C’était pas du théâtre, c’était pas des personnages. Pour nous, c’était Camille et Perdican, deux petits gosses de riches bien trop bavards et super égoïstes, mais qui nous avaient pris par la main quand on était dans la merde et qui venaient de nous la rendre sous vos applaudissements, alors circulez avec vos envies de spectacles, circulez. On ne joue plus et on ne jouera jamais plus pour la simple et bonne raison qu’on n’a jamais joué.

Et si vous ne l’avez pas déjà compris, c’est que vous ne le comprendrez jamais, alors… sans regret…

– Vous ne voulez pas ? elle a répété, toute déçue.

Franck m’a regardée et je lui ai fait un minuscule non de la tête.
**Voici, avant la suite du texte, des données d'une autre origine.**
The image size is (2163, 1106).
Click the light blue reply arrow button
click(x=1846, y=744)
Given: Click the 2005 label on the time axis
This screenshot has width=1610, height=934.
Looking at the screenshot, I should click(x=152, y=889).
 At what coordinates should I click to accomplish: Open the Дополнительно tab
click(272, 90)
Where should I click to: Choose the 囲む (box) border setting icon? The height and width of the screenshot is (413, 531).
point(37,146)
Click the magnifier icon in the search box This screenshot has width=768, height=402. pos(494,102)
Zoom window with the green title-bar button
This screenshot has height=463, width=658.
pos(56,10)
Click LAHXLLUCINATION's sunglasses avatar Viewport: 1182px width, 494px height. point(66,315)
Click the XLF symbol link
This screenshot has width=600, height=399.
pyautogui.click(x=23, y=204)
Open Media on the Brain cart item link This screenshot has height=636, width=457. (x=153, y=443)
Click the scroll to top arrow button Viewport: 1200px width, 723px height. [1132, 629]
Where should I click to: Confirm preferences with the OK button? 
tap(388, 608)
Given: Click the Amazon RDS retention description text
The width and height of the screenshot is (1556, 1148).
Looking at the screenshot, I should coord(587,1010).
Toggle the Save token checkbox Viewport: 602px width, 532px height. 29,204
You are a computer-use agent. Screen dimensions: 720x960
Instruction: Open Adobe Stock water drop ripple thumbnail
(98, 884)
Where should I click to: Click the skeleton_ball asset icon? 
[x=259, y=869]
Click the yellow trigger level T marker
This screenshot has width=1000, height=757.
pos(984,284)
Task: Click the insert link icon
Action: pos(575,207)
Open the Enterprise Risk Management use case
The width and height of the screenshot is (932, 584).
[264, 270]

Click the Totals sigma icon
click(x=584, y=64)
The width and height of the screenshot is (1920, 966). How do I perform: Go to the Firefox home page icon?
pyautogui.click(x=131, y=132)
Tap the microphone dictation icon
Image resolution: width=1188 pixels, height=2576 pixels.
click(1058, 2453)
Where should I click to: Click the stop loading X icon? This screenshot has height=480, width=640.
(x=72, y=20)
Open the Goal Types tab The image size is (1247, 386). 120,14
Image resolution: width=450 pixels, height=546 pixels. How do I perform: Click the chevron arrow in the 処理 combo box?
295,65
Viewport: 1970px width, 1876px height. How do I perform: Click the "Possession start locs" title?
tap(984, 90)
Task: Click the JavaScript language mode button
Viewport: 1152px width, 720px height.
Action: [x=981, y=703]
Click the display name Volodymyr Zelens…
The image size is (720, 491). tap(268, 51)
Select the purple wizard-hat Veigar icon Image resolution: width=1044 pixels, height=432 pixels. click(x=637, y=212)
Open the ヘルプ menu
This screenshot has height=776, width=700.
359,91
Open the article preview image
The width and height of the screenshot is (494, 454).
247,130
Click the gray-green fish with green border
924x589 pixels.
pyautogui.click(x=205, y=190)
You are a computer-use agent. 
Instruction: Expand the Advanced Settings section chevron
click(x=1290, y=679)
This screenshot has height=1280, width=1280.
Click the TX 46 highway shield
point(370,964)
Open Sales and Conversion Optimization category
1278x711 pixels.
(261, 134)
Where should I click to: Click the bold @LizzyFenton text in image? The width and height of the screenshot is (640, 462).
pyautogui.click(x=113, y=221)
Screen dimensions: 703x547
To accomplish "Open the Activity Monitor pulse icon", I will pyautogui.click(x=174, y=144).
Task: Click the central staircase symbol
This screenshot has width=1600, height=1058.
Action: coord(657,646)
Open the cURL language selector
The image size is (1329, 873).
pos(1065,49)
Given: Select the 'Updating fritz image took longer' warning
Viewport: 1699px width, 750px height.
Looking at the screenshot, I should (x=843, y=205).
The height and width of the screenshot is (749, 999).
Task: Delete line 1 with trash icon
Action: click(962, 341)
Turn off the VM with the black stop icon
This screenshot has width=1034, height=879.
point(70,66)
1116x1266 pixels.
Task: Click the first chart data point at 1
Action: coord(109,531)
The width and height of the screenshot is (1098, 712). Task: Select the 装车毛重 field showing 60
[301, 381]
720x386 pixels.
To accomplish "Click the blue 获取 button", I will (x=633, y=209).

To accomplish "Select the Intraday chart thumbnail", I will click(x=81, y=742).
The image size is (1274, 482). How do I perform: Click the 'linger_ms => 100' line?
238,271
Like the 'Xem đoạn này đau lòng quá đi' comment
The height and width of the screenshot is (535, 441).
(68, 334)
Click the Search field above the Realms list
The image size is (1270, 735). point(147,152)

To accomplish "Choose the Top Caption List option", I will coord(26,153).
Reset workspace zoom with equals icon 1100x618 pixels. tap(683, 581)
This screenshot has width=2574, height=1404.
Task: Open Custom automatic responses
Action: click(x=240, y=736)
Un signe que lui seul pouvait voir. Un code. Un frémissement. Un truc de frères indiens.

Du coup, il s’est tourné vers elle et il lui a dit comme ça, genre définitif et super détendu du slip :

– Non merci. Billie n’y tient pas et je respecte sa volonté.

Et ça, vraiment, ça, ça m’a percutée de plein fouet.

Ça, j’ai encore la marque et je ferai jamais rien pour la cacher.

J’en suis trop fière…

Parce que sa gentillesse, sa patience, la gentillesse de Claudine, sa grenadine périmée depuis 1984, ses Pépito, son Banga, ses mains toutes chaudes sur ma nuque pendant qu’elle arrangeait ma robe, le silence de tout à l’heure, les applaudissements de folie, la prof qui m’avait encore jamais calculée autrement que pour m’humilier ou m’aligner des zéros et qui maintenant se tortillait devant moi pour aller faire sa belle devant le dirlo, tout ça c’était bien agréable, je ne dis pas, mais ça comptait que dalle comparé à la phrase qu’il venait de prononcer…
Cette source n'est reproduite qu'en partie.